San Marino. Modifica al codice di procedura penale, Rf: “si rischia il colpo di spugna sul Mazzini”

“Pochi giorni fa si è tenuta una Commissione Consiliare che doveva analizzare, tra l’altro, la legge di modifica del codice di procedura penale“.

A ricordarlo è Repubblica Futura, che aggiunge: “Il silenzio piombato su questo testo di legge (non abbiamo visto questa volta nessun comunicato esultante da parte del Presidente dell’Ordine degli Avvocati, e neppure da parte della maggioranza) è emblematico e crediamo sia necessario attirare su questo episodio l’attenzione di tutti i cittadini”.
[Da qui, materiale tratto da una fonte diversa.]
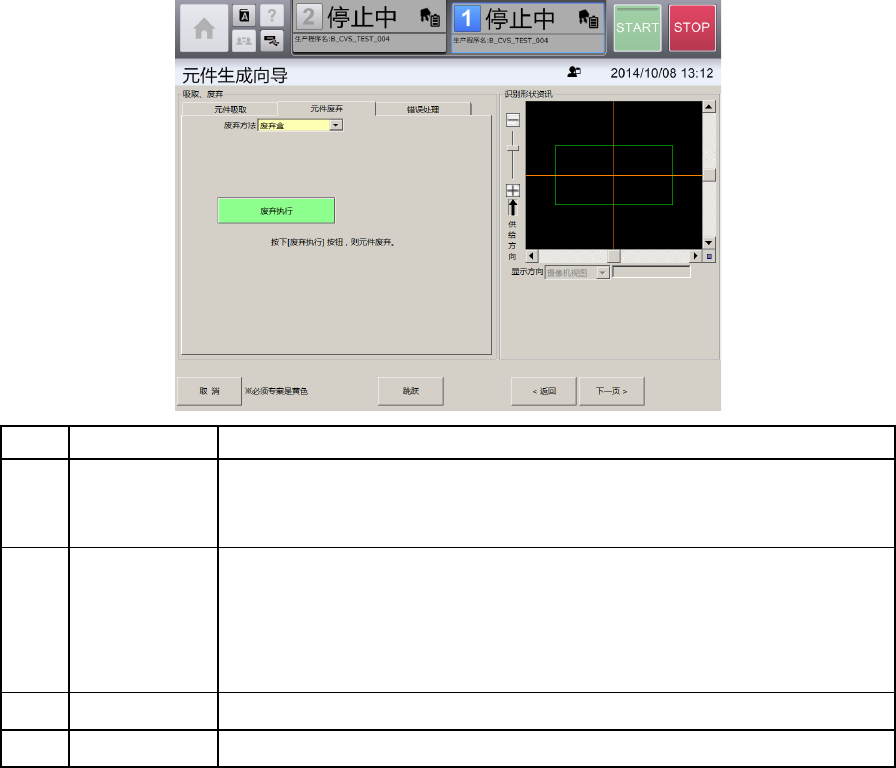896x768 pixels.
Task: Click the language switch icon
Action: [x=243, y=16]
Repubblica Futura, prosegue la nota “ha svolto le sue considerazioni basate su alcuni dati positivi presenti nella proposta. Quello ad esempio di consentire maggiori garanzie agli indagati. Abbiamo anche tentato di apportare modifiche a nostro avviso fondamentali, come quella di introdurre un meccanismo per il quale la privazione della libertà di ciascuno, tramite misure cautelari, necessiti del vaglio preventivo di due magistrati e non possa essere disposta da un solo giudice inquirente; oppure la riduzione dei tempi di segregazione del processo. Proposte che, come sempre, non sono passate. Non ci stracciamo le vesti, anche perché il bello, purtroppo, è venuto dopo. Arrivati all’articolo 7, infatti, l’esame della legge si è interrotto in anticipo perché pare “l’articolo non girasse” e così, durante la pausa serale, i soliti illustri avvocati-consiglieri si sono cimentati nello stendere le modifiche del caso”.
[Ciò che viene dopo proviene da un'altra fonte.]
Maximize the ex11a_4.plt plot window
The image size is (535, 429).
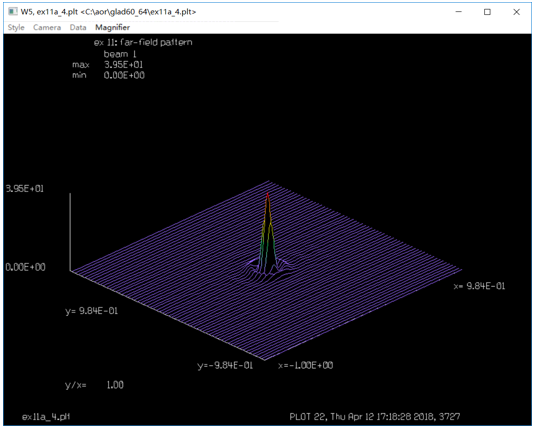coord(487,12)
Alla ripresa, prosegue la nota, “si è analizzato l’emendamento di Repubblica Futura totalmente abrogativo dell’art. 7 e ci sono arrivate risposte che non avremmo mai pensato di ascoltare. Sì, l’articolo 7 introduce nel nostro procedimento penale un grado di giudizio ulteriore, il terzo grado. Intendiamoci, in linea di principio non siamo contrari. Quello che però lascia veramente sbigottiti sono le modalità con cui si è introdotto questo principio così impattante e le tempistiche con cui lo si è fatto. È del tutto verosimile, infatti, che le innovazioni così adottate si applichino anche a procedimenti come il Conto Mazzini (che attende solo la sentenza di appello) ed il Caso Titoli. È evidente che introdurre un terzo grado di giudizio significa da un lato dare la possibilità di una nuova ulteriore pronuncia di un giudice (un’altra chance, insomma), dall’altro di prolungare i tempi del procedimento penale, consentendo così di far scattare la prescrizione”.
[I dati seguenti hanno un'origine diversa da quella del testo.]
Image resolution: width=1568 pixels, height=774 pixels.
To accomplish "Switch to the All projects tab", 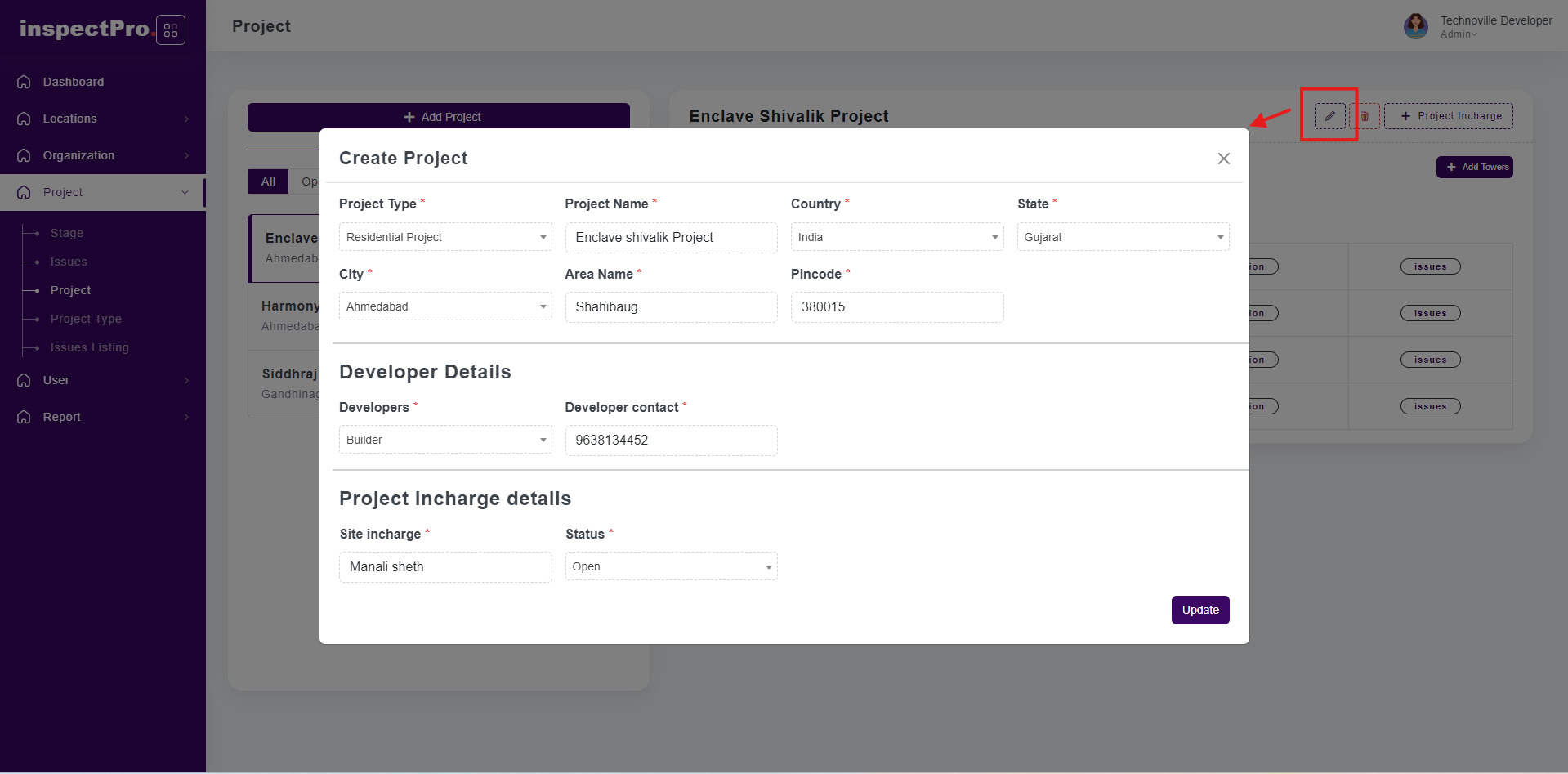I will (268, 181).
Questo, aggiunge Repubblica Futura, “varrà per tutti i processi in corso, però la domanda che facciamo è: era proprio necessario adottare questa modifica ora, a poche settimane dall’ultima e definitiva sentenza del Conto Mazzini? Cosa risponderà la maggioranza a quei cittadini che da anni chiedono: quando finisce il Conto Mazzini? Oppure a tutti quei cittadini che in passato non hanno certo potuto beneficiare di un ulteriore grado di giudizio? Probabilmente si cercherà di sostenere – come già abbiamo sentito – che è una norma astratta e di carattere generale quella passata in Commissione. Non c’è dubbio, ma fino a ieri le regole cui dovevamo essere tutti soggetti era un’altra e prevedeva due gradi di giudizio. Perché quindi adottare questa modifica proprio ora, a ridosso della sentenza, che doveva essere definitiva, del Conto Mazzini? Ragioniamo sempre per astratto – per carità – e facciamo un esempio: un cittadino, già condannato per gravi reati in primo grado, in attesa della sentenza di secondo grado, trova un avvocato, che casualmente è anche membro del Consiglio Grande e Generale, il quale scrive, e poi vota, una legge che d’un tratto rende i reati del proprio assistito prescritti. Che cosa direbbero i sammarinesi davanti ad un panorama così desolante? Parlerebbero di “colpo di spugna”.
Noi, conclude la nota, “per ora ci fermiamo qui, ma nei prossimi giorni questa questione dovrà essere affrontata con forza e sarà doveroso fare anche nomi e cognomi. Perché ormai è ben chiaro a tutti che questa maggioranza e questo Governo sono nati solamente, o soprattutto, per far tornare indietro di almeno vent’anni anni la storia, anche quella giudiziaria, del nostro Paese”.